[Stated problem 1] Recast the screen grounding records below as a JSON list of strings, one string per line and no entries for blank lines. Omit the pictures.

[Text block]

§

Just for once the noble Lord has not quite hit the target. I was not suggesting in my speech that there will not continue to be some financial relationship between the new companies and their authorities. This is a matter to which we shall be coming at a subsequent sitting of the Committee and in subsequent clauses when we deal with the financing of the new companies.

I was suggesting that it is essential for the concept of the Bill that the arm's length companies should be set up, because if one does not set up such companies it is simply impossible for the company—whatever one may call it; I am calling it "the company"—to tender for the local authority subsidised services in fair competition with other companies. One simply could not do it. If Parliament decided to continue to tie the bus undertaking of a local authority to the undertaking and not form an arm's length company in the future, with the best will in the world it would be impossible for that undertaking to tender fairly with other competitors for the subsidised services.

There are other reasons for the formation of the companies but, with respect to the noble Lord, it was on that ground that I was saying it was essential, and indeed vital to the concept of the Bill, for the companies to be set up. I was content to confine myself to that ground because the hour is late and I know that this is only the opening shot in a series of amendments that my noble friend Lord Sandford is going to move.

If the noble Lord will forgive me saying so, for the reason that I have just repeated, this is an important amendment as far as the concept of the Bill is concerned. I hope the noble Lord will not think that I am being deliberately obstructive when I say that there is no give in the Government's position on this point.

§

Screen grounding records:
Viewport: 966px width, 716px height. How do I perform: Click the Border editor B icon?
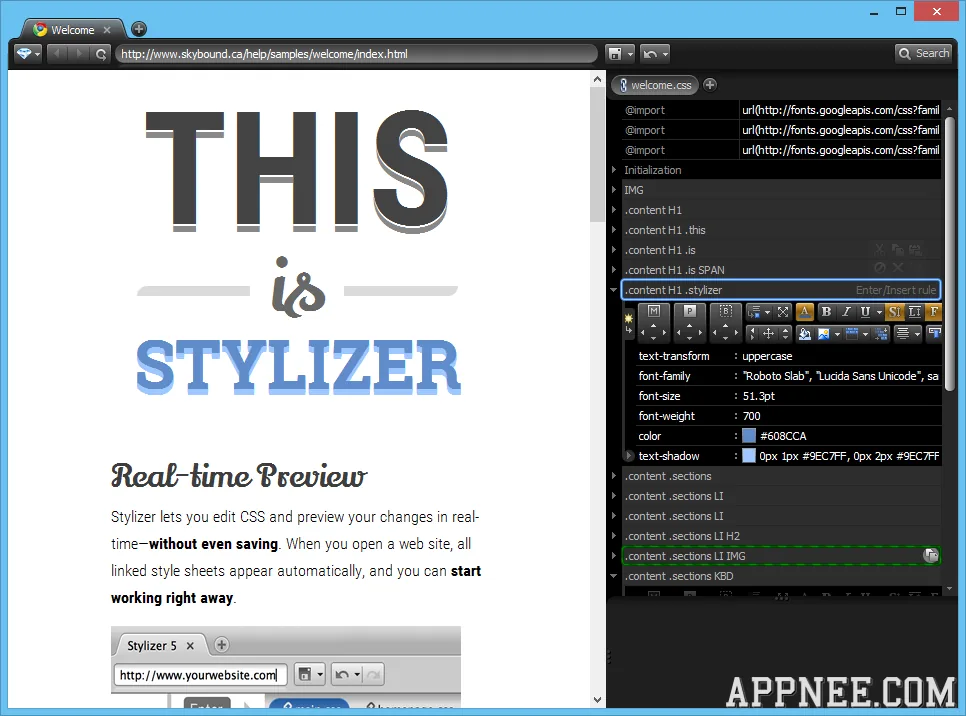pos(726,311)
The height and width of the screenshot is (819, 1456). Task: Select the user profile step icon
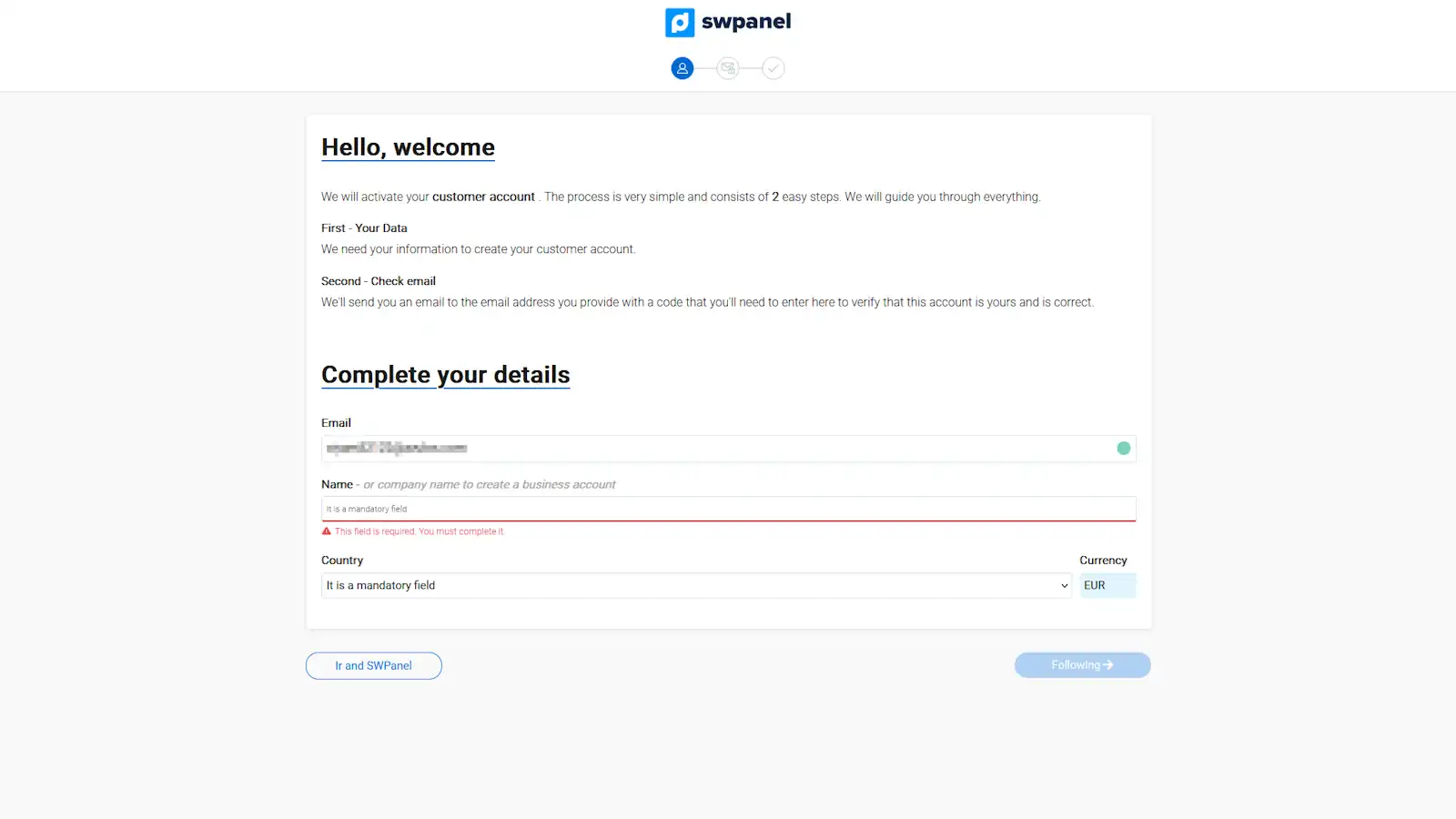pos(682,68)
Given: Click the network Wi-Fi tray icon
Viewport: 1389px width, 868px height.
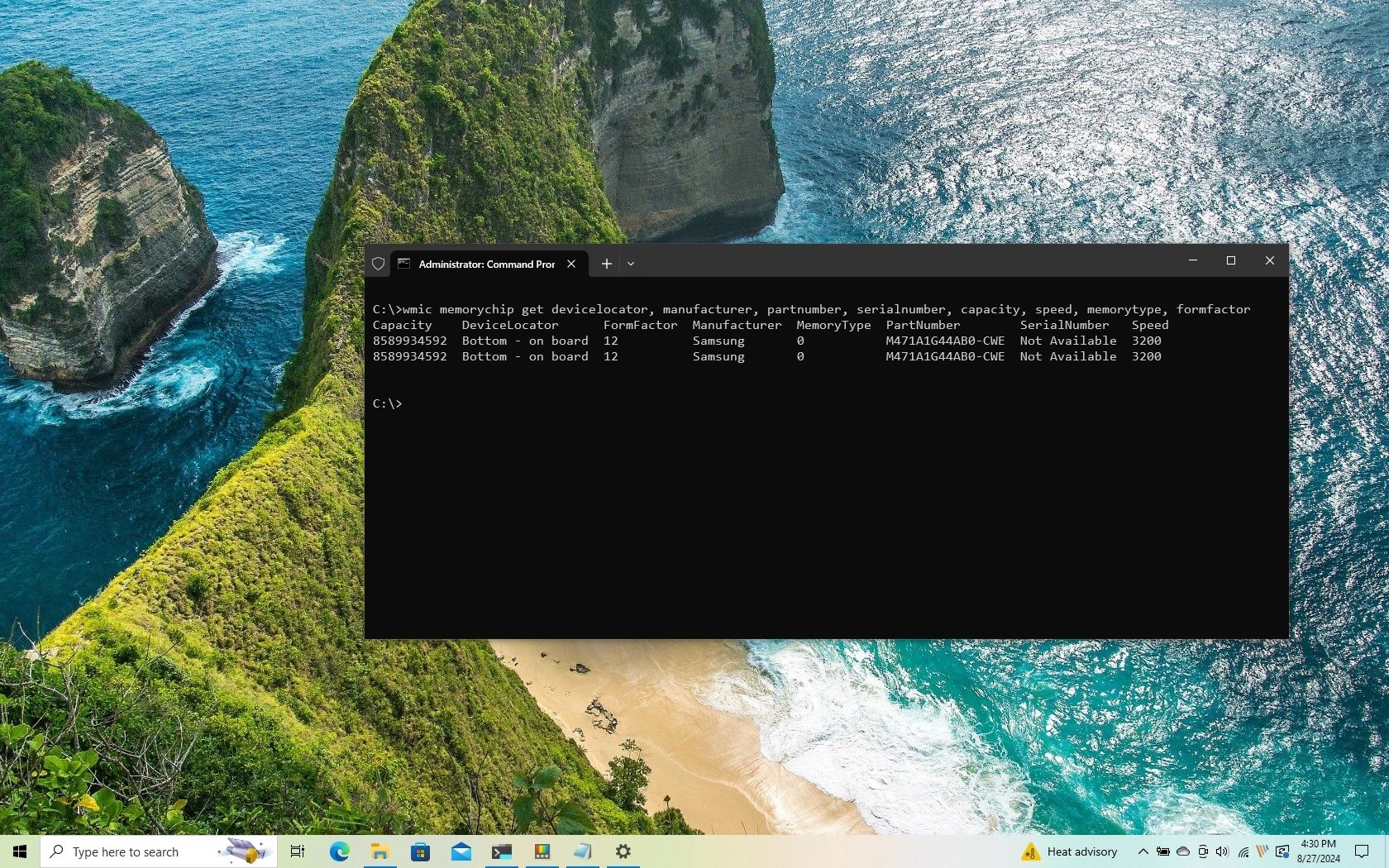Looking at the screenshot, I should coord(1243,851).
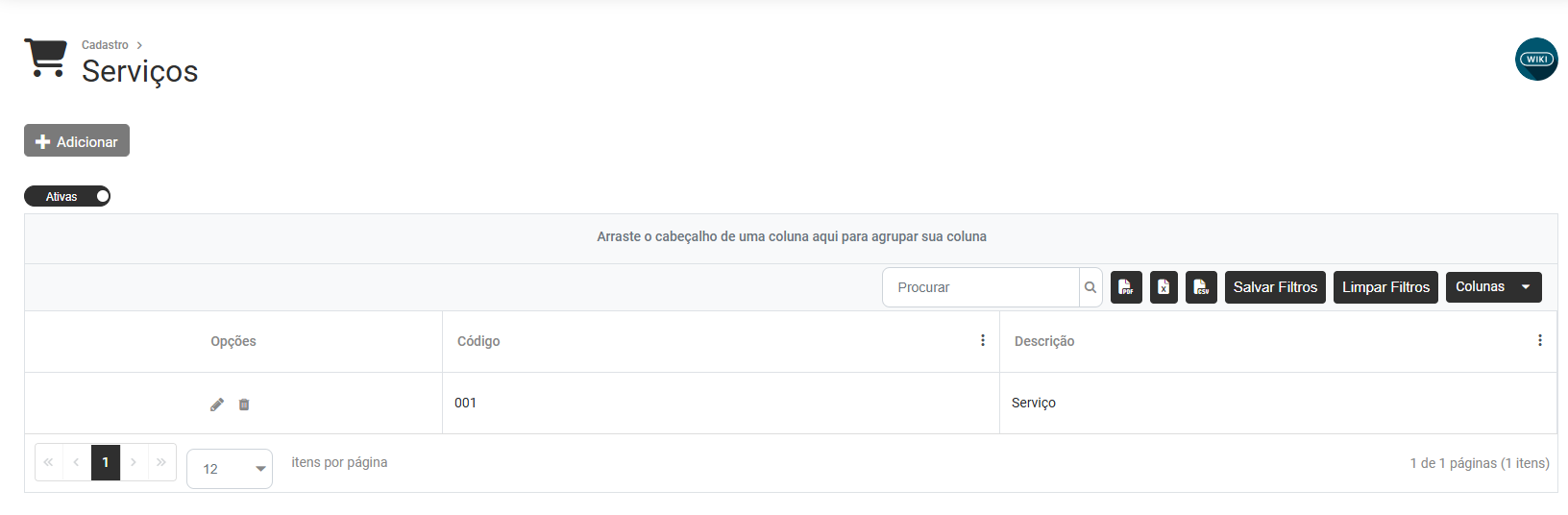The image size is (1568, 515).
Task: Sort by the Código column header
Action: [x=478, y=341]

§

[Stated problem 2]
Answer these questions on the speech in the debate:
(a) According to the speaker, what will be dealt with in subsequent clauses?
(b) Whose series of amendments does the speaker expect to follow?
(c) What does the speaker say about the Government's position on this point?

[Exercise solution 1]
[
  "Viewport: 966px width, 716px height. How do I perform: Click the Border editor B icon?",
  "pos(726,311)",
  "The height and width of the screenshot is (819, 1456). Task: Select the user profile step icon",
  "pos(682,68)",
  "Given: Click the network Wi-Fi tray icon",
  "Viewport: 1389px width, 868px height.",
  "Looking at the screenshot, I should coord(1243,851).",
  "The image size is (1568, 515).",
  "Task: Sort by the Código column header",
  "Action: [x=478, y=341]"
]

[Exercise solution 2]
(a) The financing of the new companies.
(b) Lord Sandford's.
(c) There is no give in it.